In this film, Richardson touches upon a number of themes that at one time (and not that long ago) would have been considered taboo in a film: Homosexuality, incest and interracial relationships. And he does it successfully by weaving them into the story naturally and objectively, without expounding upon or exploring them simply to enhance the drama. This is simply the story of the Berry family, for better or worse, with John telling it like it is while refraining from any sensationalism or judgment calls, to which the likes of a film of this nature would ordinarily be disposed.

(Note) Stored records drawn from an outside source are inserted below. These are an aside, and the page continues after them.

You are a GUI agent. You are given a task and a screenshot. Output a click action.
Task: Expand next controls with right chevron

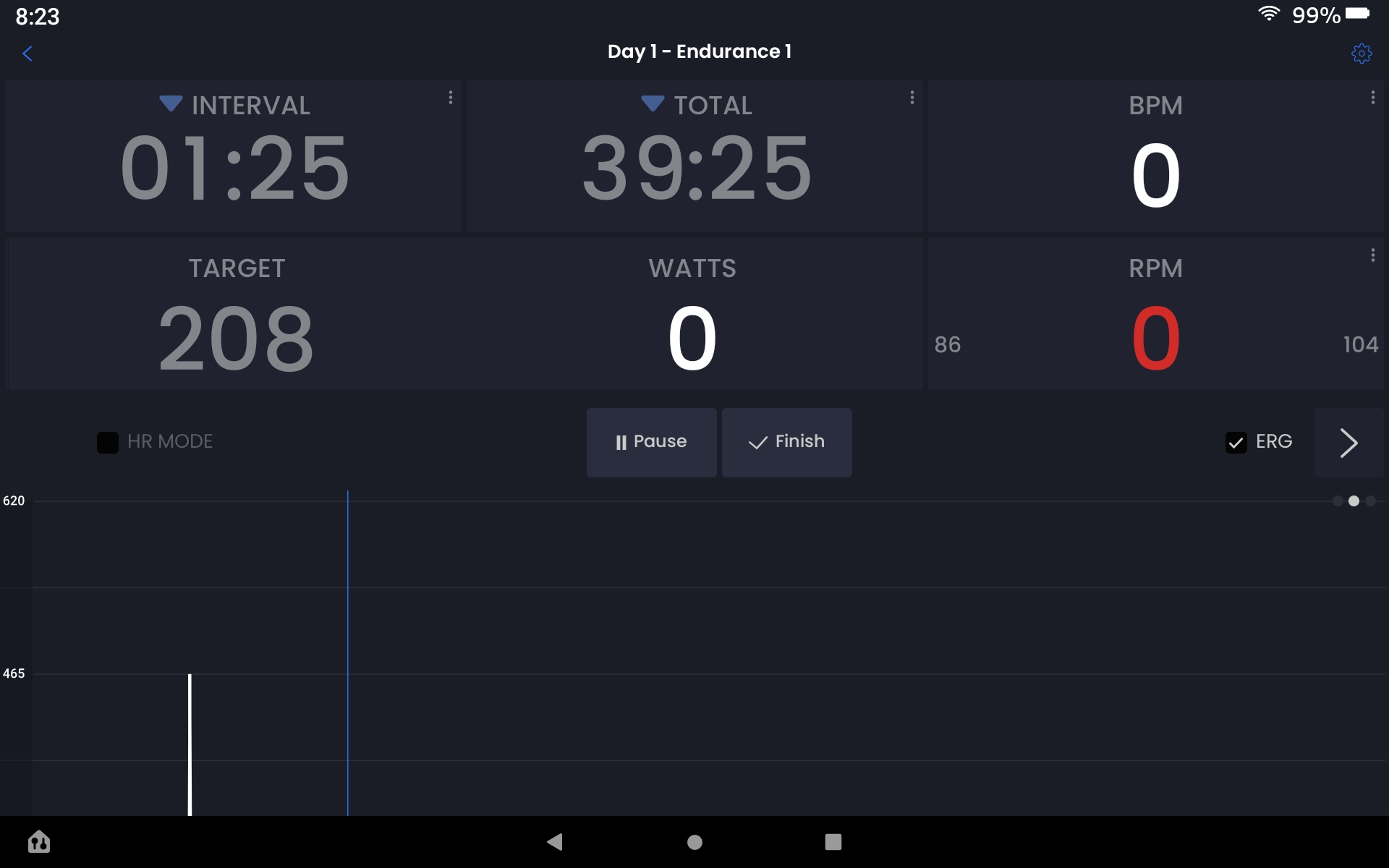point(1348,443)
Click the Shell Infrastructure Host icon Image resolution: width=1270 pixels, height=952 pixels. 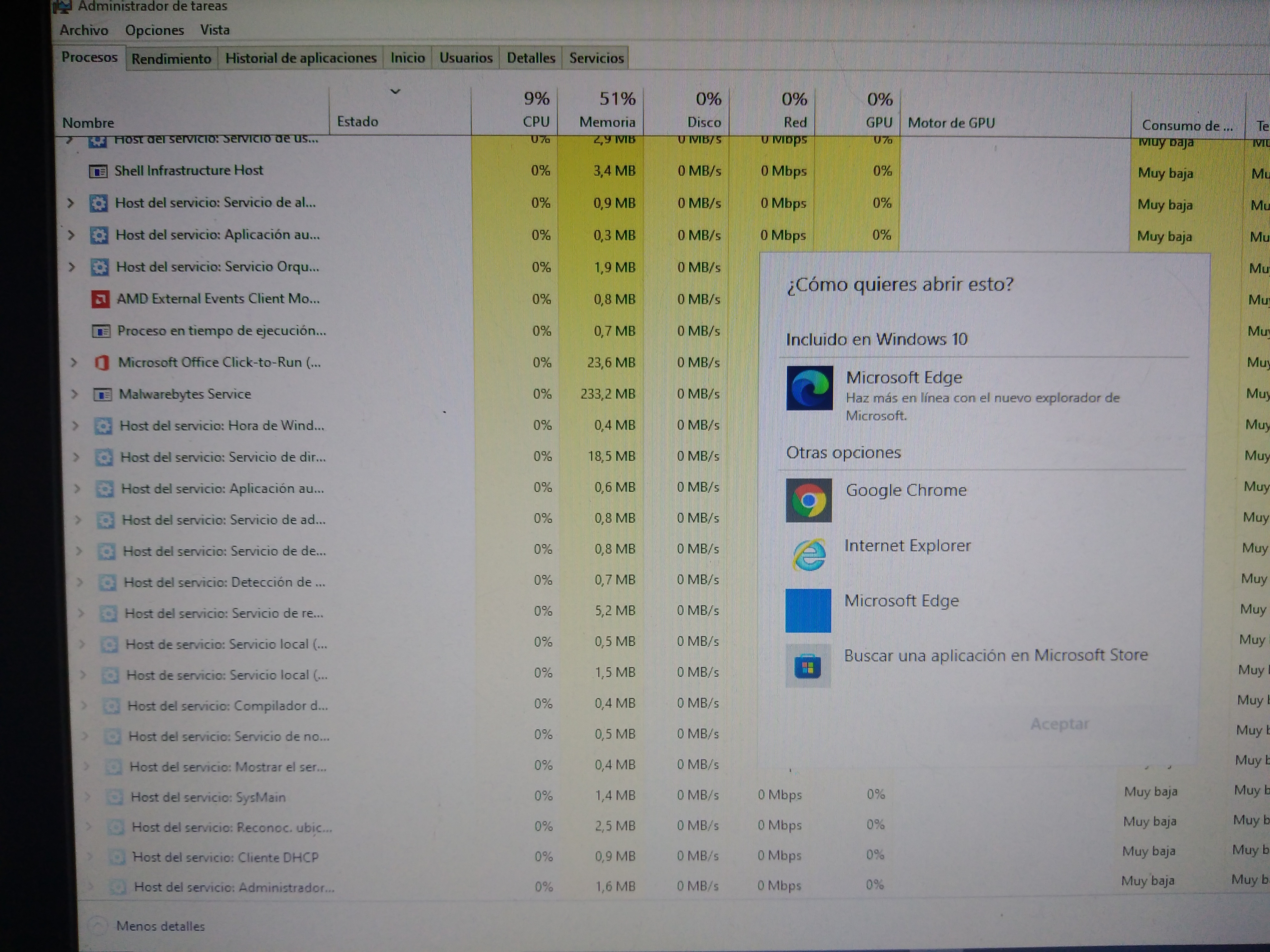pos(98,171)
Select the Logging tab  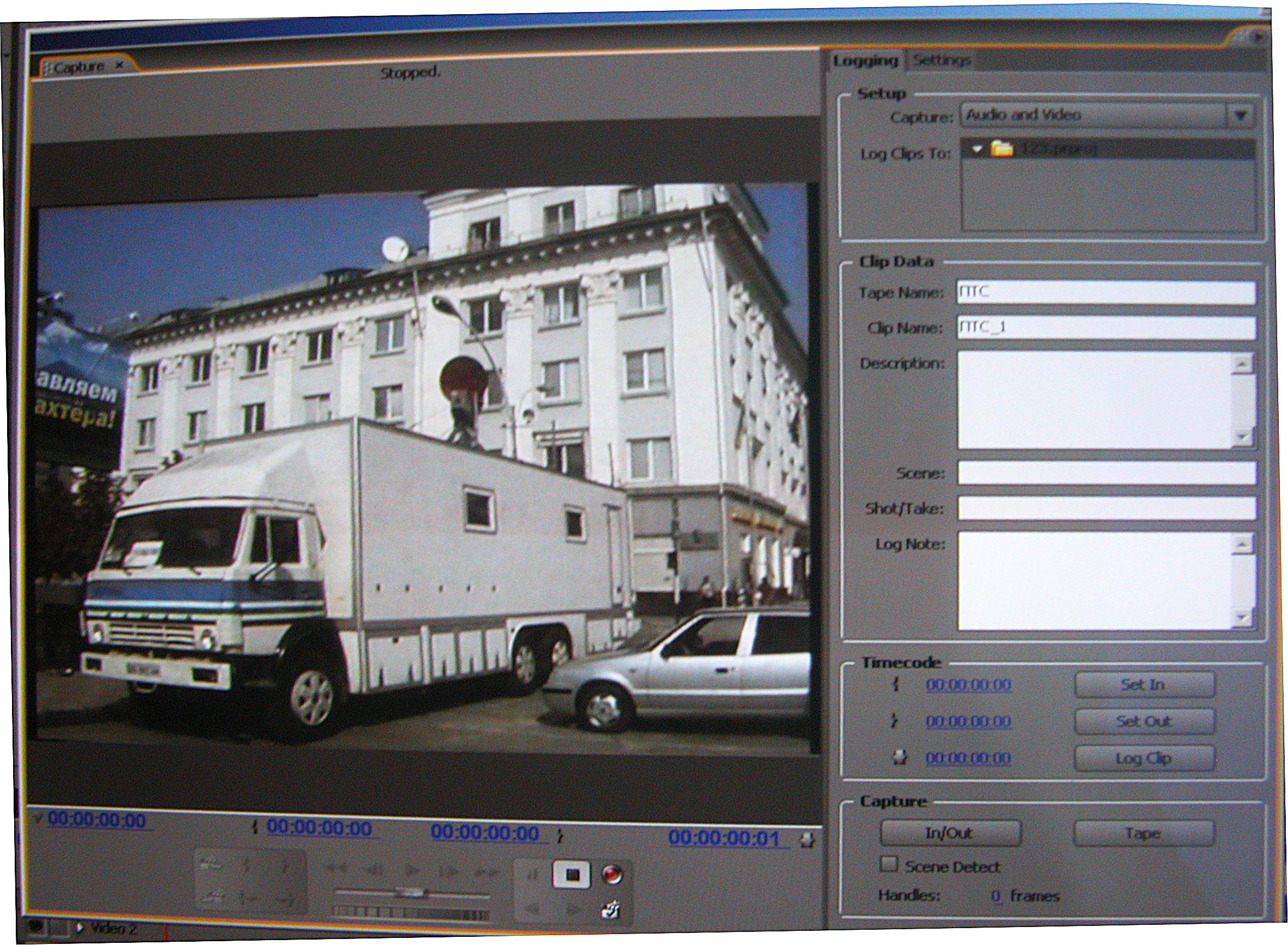pyautogui.click(x=865, y=60)
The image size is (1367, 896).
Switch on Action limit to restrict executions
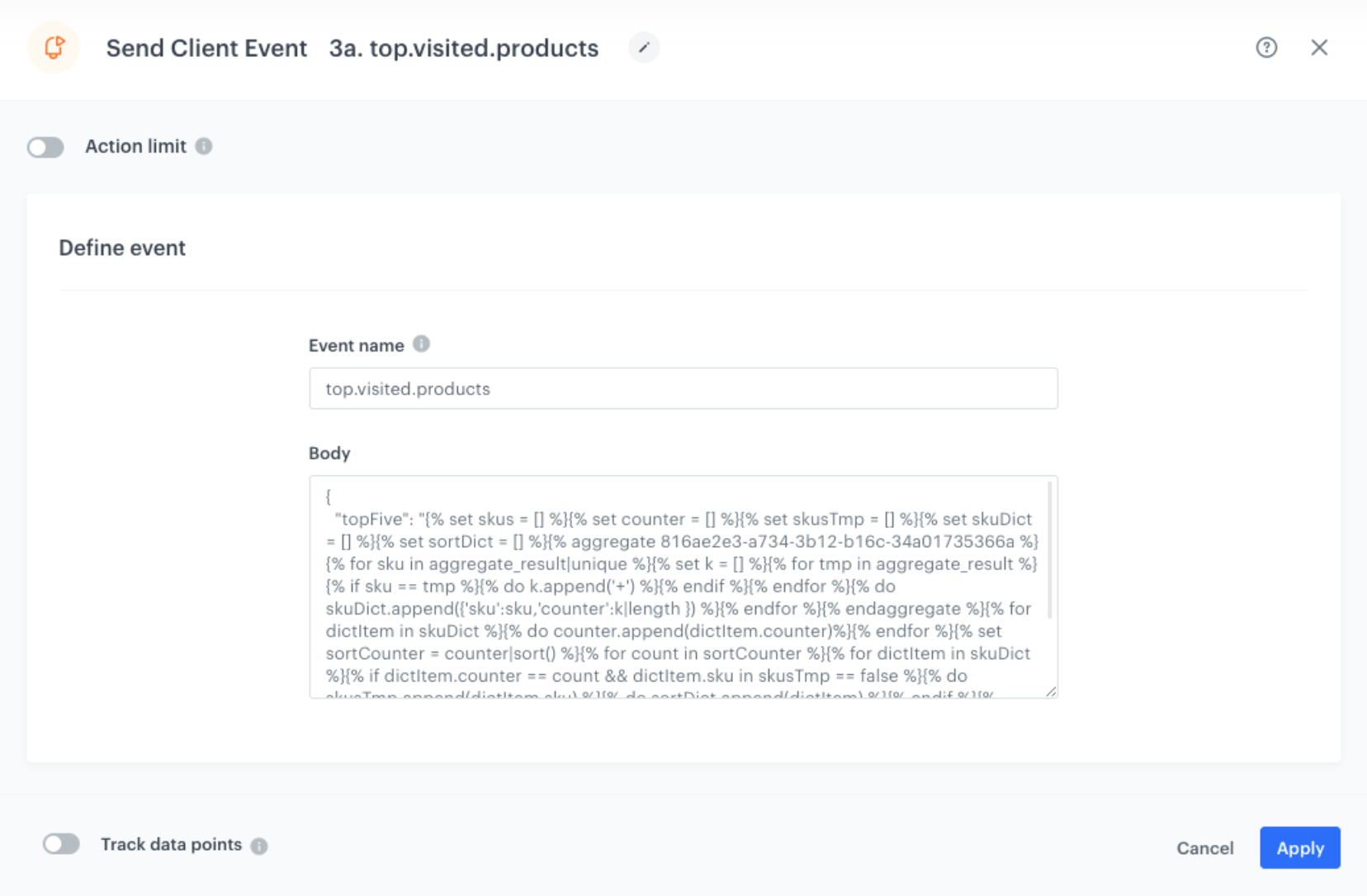[x=45, y=146]

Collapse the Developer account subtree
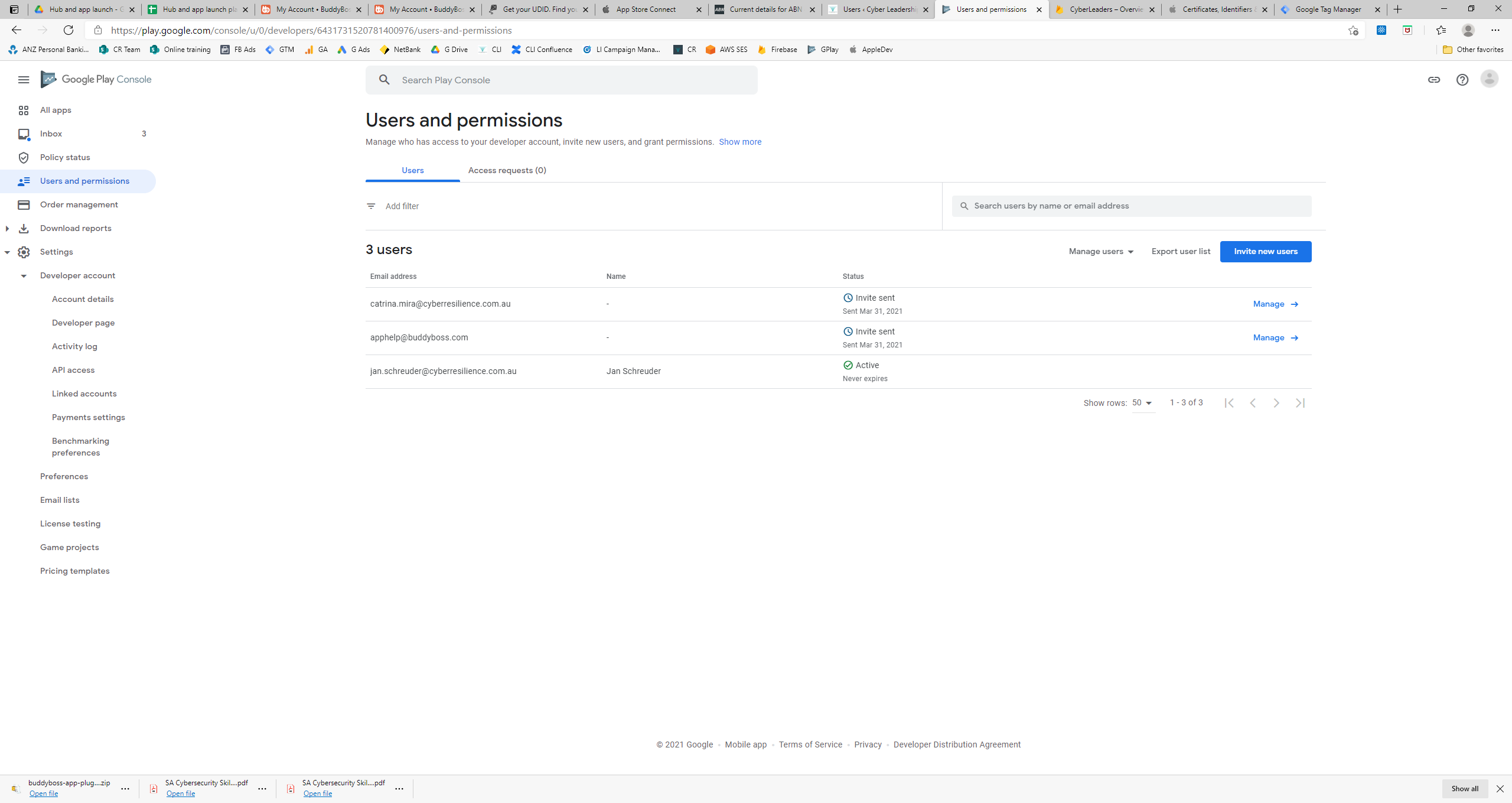pos(24,276)
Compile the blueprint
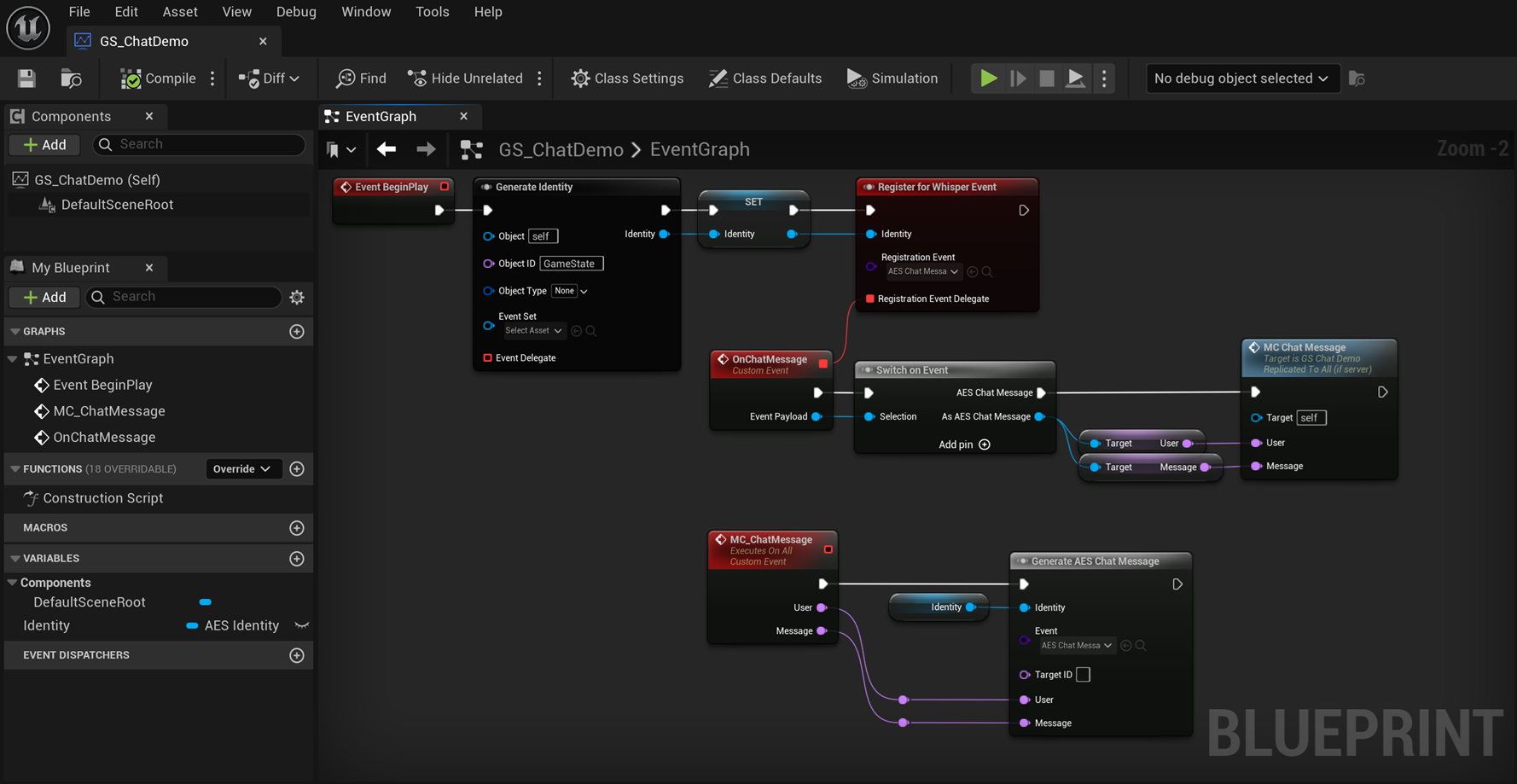Screen dimensions: 1517x784 pos(158,78)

Lowe gives a convincing performance as John-- arguably some of the best work he's ever done-- and he underscores his role of narrator by making the story as much about the others as about himself, which is generous, and a good piece of acting. Foster, who would've been twenty-one or twenty-two when this was filmed (1984), displays an insight, poise and maturity well beyond her years, with a performance that is intuitively discerning and believable, and which serves the character so well while bringing her vividly to life. There is such a natural quality to Foster's acting that it makes her a joy to watch, and it makes Frannie a memorable character. The young Dundas is also very impressive in the role of Lilly and, like Foster, manages to bring the necessary maturity to the character that makes her entirely credible.
The supporting cast includes Wallace Shawn (Freud), Dorsey Wright (Junior), Cali Timmins (Bitty), Anita Morris (Ronda Ray) and Walter Massey (Texan). The film is by turns poignant, funny and disturbing; one could say a succinct reflection of life. And, diverse as this story is, thematically, there will undoubtedly be one aspect of it or another to which just about anyone will be able to relate. Because that's what life is; a journey we all share, but which we take on different roads that sooner or later are bound to intersect, and which becomes the point at which we realize something that's inescapable and possibly the most important thing we will ever learn: That we are not alone in this. And, in the final analysis, that is what `The Hotel New Hampshire' is all about. And that's the magic of the movies. I rate this one 7/10.